Pursuant to 28 U.S.C. § 636(b)(1)(C), this Court must conduct a de novo review of the magistrate judge's findings where objection is made. However, the Court is not required to review, under a de novo or any other standard, the factual or legal conclusions of the magistrate judge to which no objection is made. Thomas v. Arn, 474 U.S. 140, 150 (1985). Pro se filings must be liberally construed and held to a less stringent standard than those drafted by licensed attorneys, but courts are not required to create objections where none exist. Haines v. Kerner, 404 U.S. 519, 520 (1972); Gordon v. Leeke, 574 F.2d 1147, 1151 (4th Cir. 1971). Failure to file timely objections constitutes a waiver of de novo review and of a petitioner's right to appeal this Court's Order. 28 U.S.C. § 636(b)(1); Snyder v. Ridenour, 889 F.2d 1363, 1366 (4th Cir. 1989); United States v. Schronce, 727 F.2d 91, 94 (4th Cir. 1984).
The Petitioner accepted service of the R&R on September 24, 2024. ECF No. 9. To date, the Petitioner has not filed any objections. The Court will therefore review the R&R for clear error. See Diamond v. Colonial Life & Acc. Ins. Co., 416 F.3d 310, 316 (4th Cir. 2005). “When performing such a ‘clear error' review, ‘the [C]ourt need only satisfy itself that there is no clear error on the face of the record in order to accept the recommendation.'” Williams v. N.Y. State Div. of Parole, 2012 WL 2873569, *3 (N.D.N.Y. July 12, 2012) (quoting Fed.R.Civ.P. 72(b) advisory committee notes to 1983 addition).
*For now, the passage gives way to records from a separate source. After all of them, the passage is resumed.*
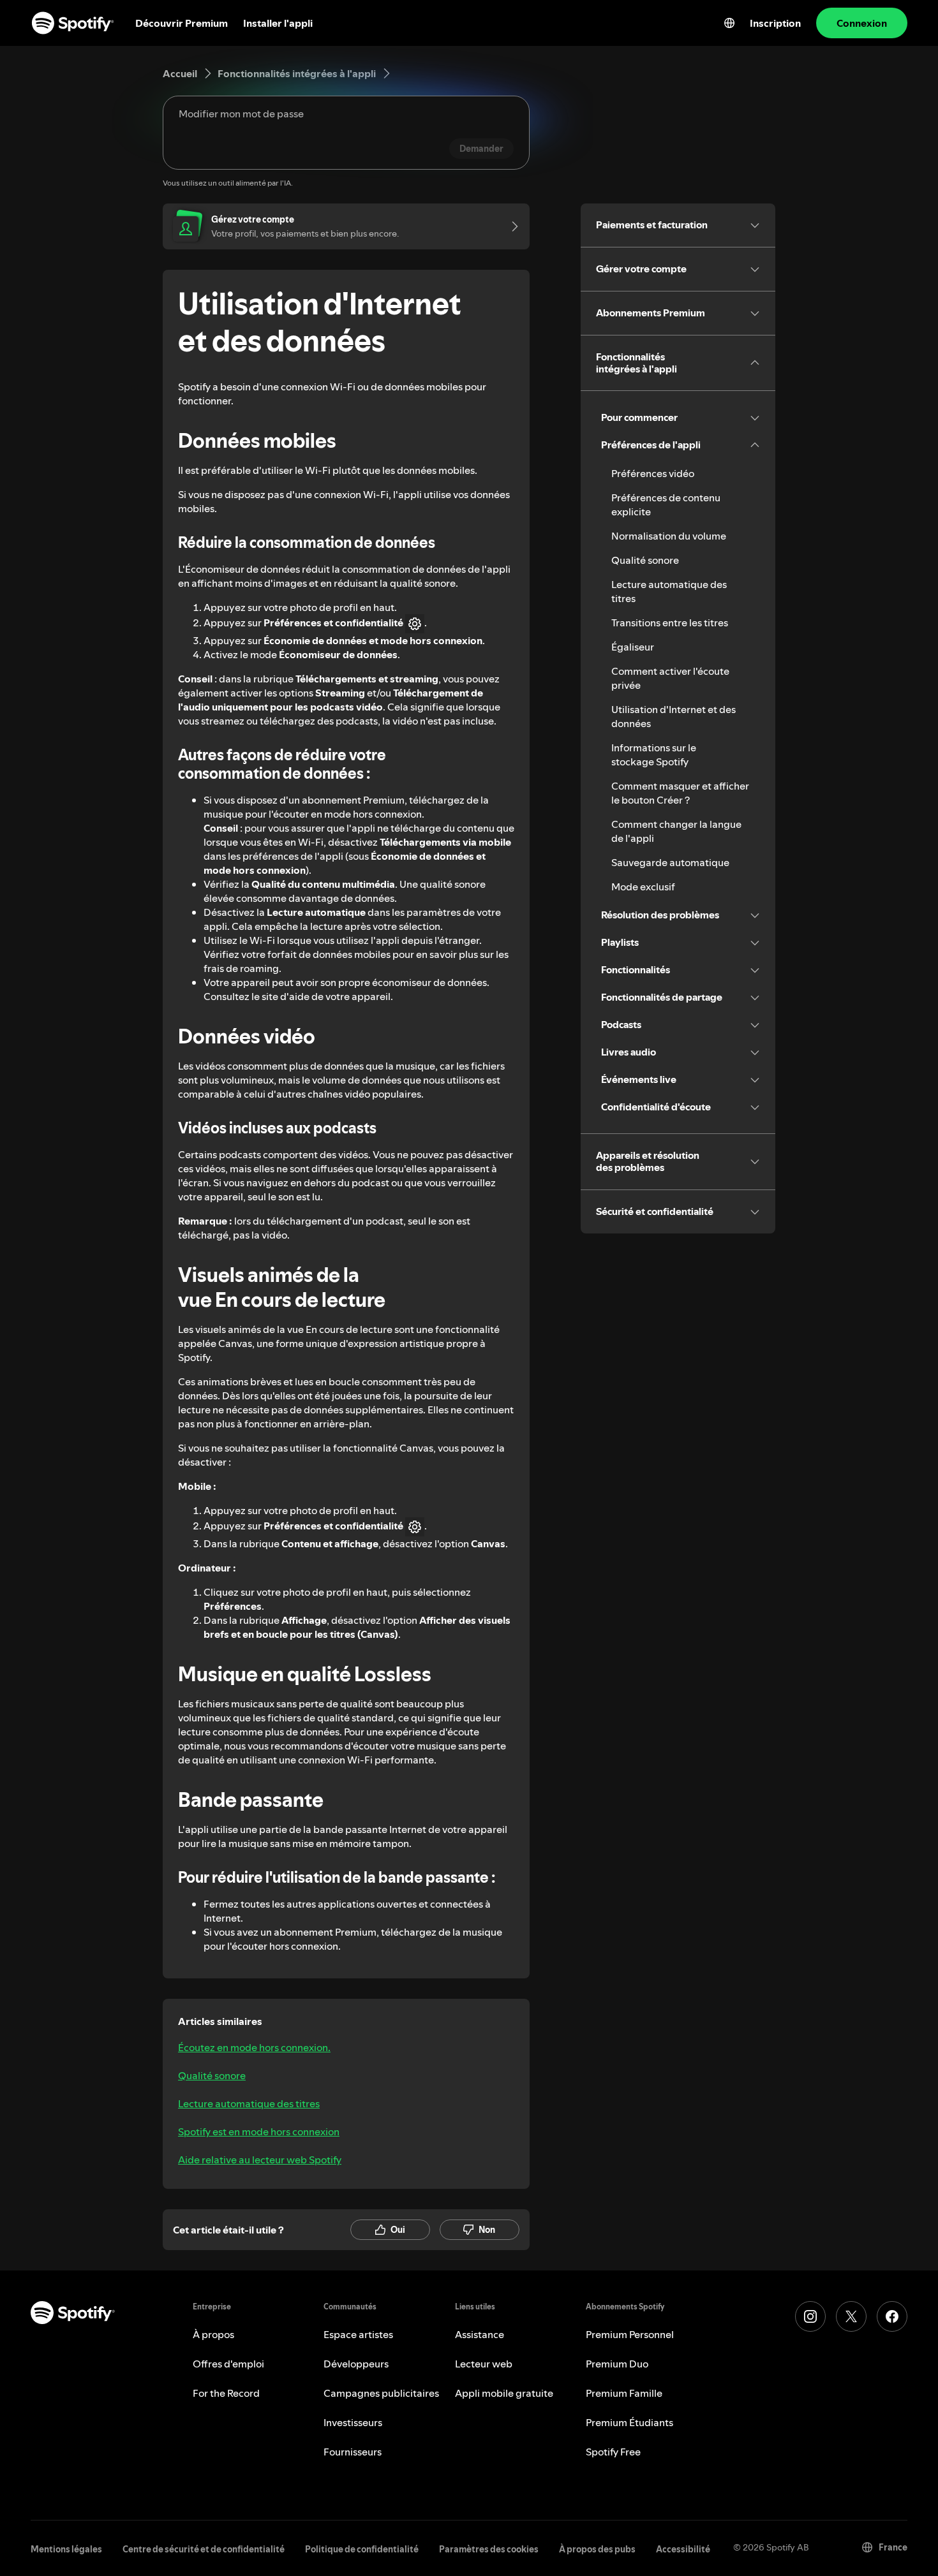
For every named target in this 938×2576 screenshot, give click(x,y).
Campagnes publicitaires (381, 2393)
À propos (213, 2334)
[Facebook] (892, 2316)
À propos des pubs (597, 2549)
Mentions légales (66, 2549)
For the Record (226, 2393)
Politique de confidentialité (362, 2549)
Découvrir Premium (181, 23)
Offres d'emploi (228, 2364)
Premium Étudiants (629, 2422)
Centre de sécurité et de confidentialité (204, 2549)
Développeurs (356, 2364)
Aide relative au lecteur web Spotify (259, 2160)
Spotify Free (613, 2452)
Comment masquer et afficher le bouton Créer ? (680, 793)
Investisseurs (353, 2422)
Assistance (479, 2334)
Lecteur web (483, 2364)
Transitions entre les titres (669, 622)
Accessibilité (683, 2549)
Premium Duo (617, 2364)
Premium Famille (624, 2393)
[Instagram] (810, 2316)
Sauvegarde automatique (670, 862)
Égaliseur (632, 647)
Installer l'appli (278, 23)
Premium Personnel (630, 2334)
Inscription (775, 23)
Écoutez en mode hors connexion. (254, 2047)
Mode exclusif (643, 887)
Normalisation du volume (668, 536)
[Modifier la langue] (729, 23)
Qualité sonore (212, 2075)
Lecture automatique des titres (249, 2103)
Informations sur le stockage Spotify (653, 754)
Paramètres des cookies (489, 2549)
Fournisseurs (353, 2452)
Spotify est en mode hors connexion (258, 2131)
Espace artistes (358, 2334)
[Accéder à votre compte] (510, 226)
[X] (851, 2316)
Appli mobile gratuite (504, 2393)
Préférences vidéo (652, 473)
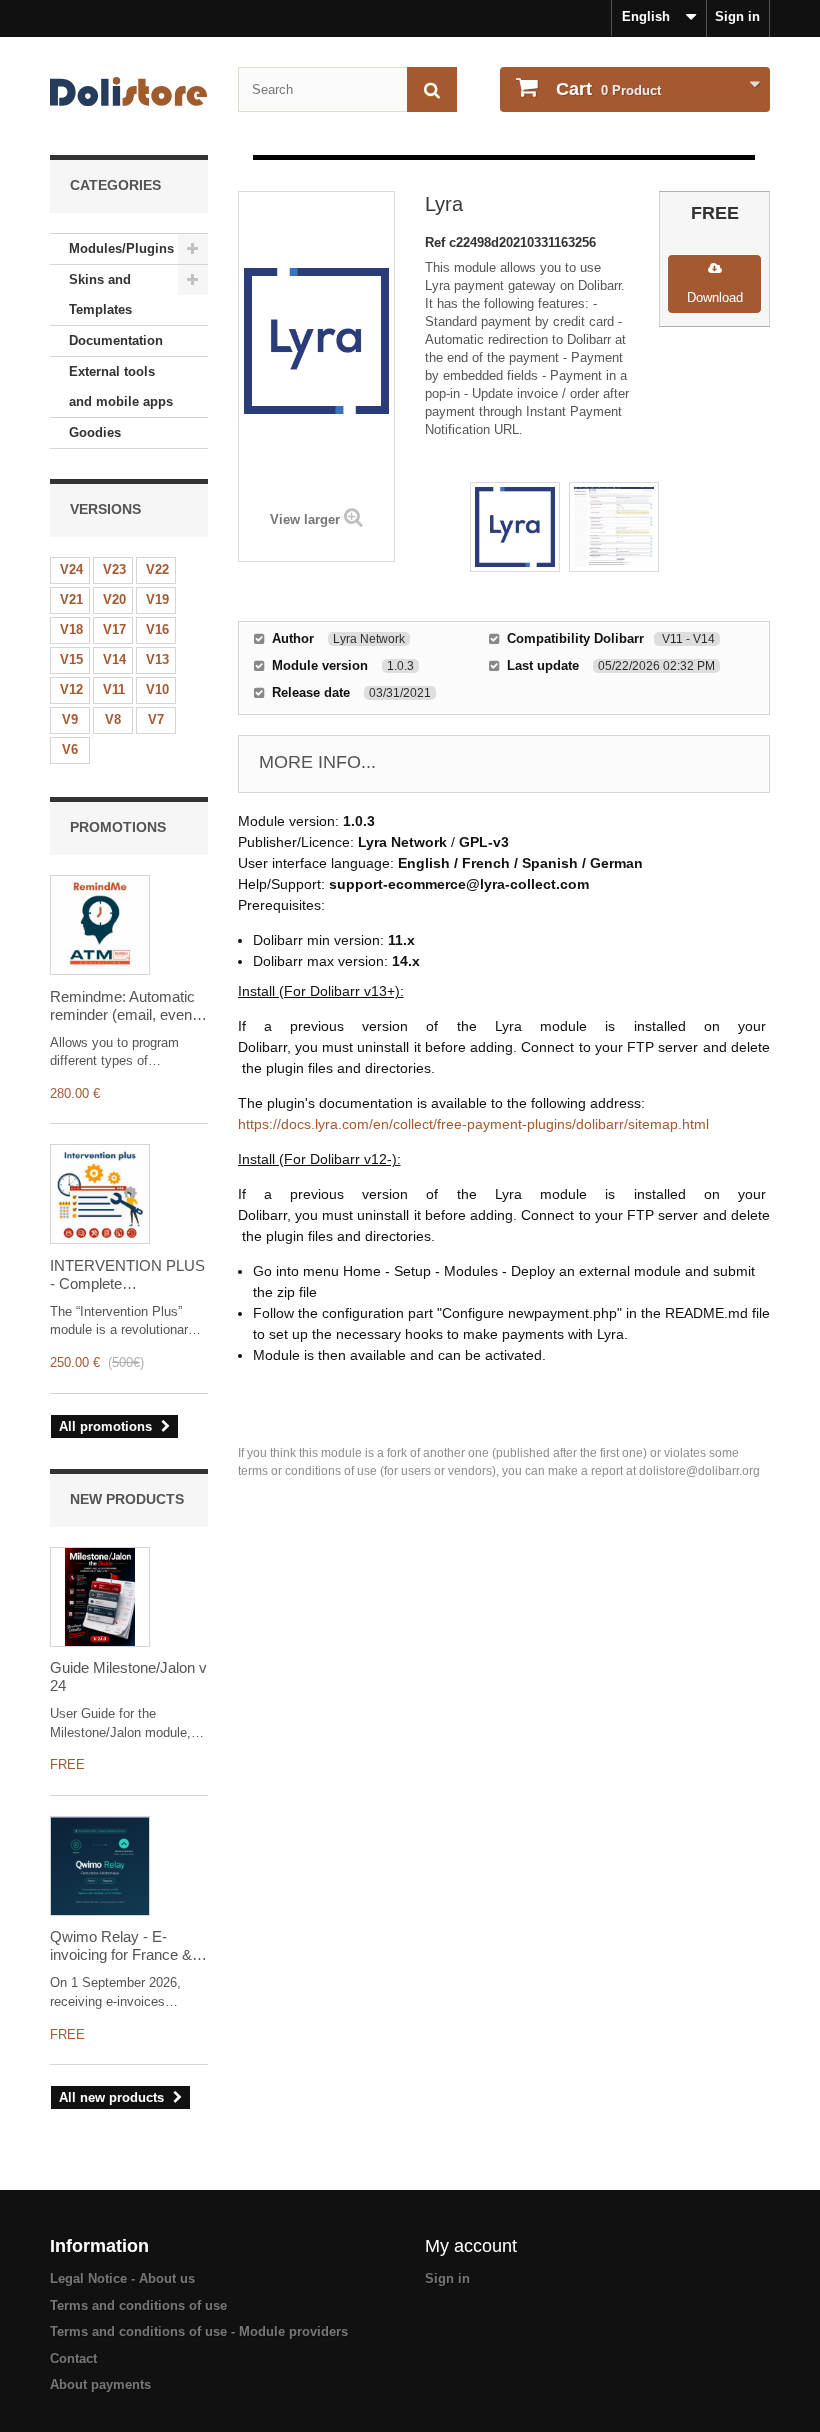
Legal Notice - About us (122, 2278)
The R&R recommends this case and the Petition be dismissed without prejudice for two reasons. First, the R&R finds the Court lacks subject matter jurisdiction because the Petitioner failed to exhaust his administrative remedies prior to filing this action. ECF No. 6 at 5-10. Second, the R&R reasons that, even if the Petitioner had exhausted his administrative remedies, he would still not be entitled to the relief he seeks because claims regarding location of incarceration and/or custody classification are not properly raised under § 2241. Id. at 10-14.
Upon careful review, the Court finds the R&R clearly erred in its first reason. See Anderson v. XYZ Corr. Health Servs., Inc., 407 F.3d 674, 677-78 (4th Cir. 2005) (holding “§ 1997e(a)'s exhaustion requirement is not a jurisdictional requirement.”), abrogated on other grounds by Custis v. Davis, 851 F.3d 358 (4th Cir. 2017); see also Moore v. Bennette, 517 F.3d 717, 725 (4th Cir. 2008) (“inmates need not plead exhaustion, nor do they bear the burden of proving it.”).
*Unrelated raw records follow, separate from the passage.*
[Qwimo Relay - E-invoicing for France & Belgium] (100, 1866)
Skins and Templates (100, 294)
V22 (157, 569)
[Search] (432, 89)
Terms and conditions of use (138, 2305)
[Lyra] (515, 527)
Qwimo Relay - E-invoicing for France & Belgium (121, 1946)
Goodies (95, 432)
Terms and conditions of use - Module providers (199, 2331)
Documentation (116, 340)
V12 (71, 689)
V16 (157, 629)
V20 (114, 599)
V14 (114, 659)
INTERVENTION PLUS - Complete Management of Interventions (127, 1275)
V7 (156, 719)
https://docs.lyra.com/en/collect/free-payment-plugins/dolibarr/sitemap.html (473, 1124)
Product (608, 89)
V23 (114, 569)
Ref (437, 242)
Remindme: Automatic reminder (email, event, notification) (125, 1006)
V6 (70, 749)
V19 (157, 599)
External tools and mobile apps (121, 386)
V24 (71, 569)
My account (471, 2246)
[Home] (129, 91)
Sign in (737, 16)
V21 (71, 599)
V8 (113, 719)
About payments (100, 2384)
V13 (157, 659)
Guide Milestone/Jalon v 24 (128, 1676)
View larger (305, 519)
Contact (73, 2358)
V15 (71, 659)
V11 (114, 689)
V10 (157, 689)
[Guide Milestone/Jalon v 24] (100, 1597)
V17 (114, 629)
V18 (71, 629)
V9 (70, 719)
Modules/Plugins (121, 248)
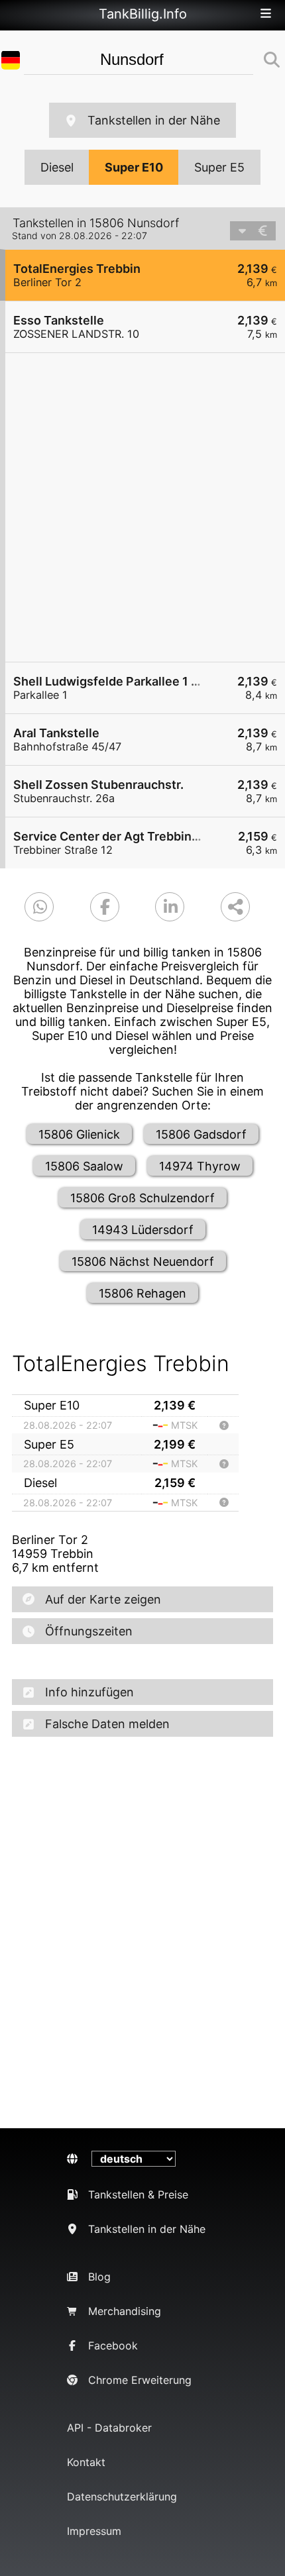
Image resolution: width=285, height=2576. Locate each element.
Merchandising (124, 2311)
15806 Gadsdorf (201, 1134)
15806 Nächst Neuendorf (143, 1261)
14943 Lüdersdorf (143, 1230)
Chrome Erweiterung (140, 2380)
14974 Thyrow (200, 1166)
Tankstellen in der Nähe (153, 120)
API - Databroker (109, 2427)
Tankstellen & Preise (138, 2194)
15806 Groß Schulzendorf (142, 1198)
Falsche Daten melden (107, 1724)
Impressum (94, 2531)
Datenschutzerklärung (122, 2496)
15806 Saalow (84, 1166)
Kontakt (86, 2462)
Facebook (113, 2345)
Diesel (57, 167)
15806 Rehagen (142, 1293)
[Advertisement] (142, 507)
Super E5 (219, 167)
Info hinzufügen (89, 1692)
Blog (99, 2276)
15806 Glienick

Finding no other clear error on the face of the record, the R&R [ECF No. 6] is hereby ADOPTED IN PART. Specifically, the R&R is ADOPTED as to all EXCEPT its conclusion that the Court lacks subject matter jurisdiction because the Petitioner failed to exhaust his administrative remedies. Accordingly, this action is DISMISSED WITHOUT PREJUDICE and ORDERED STRICKEN from the Court's active docket.
The Clerk of Court is DIRECTED to transmit copies of this Order to the Petitioner by certified mail, return receipt request, at his last known address.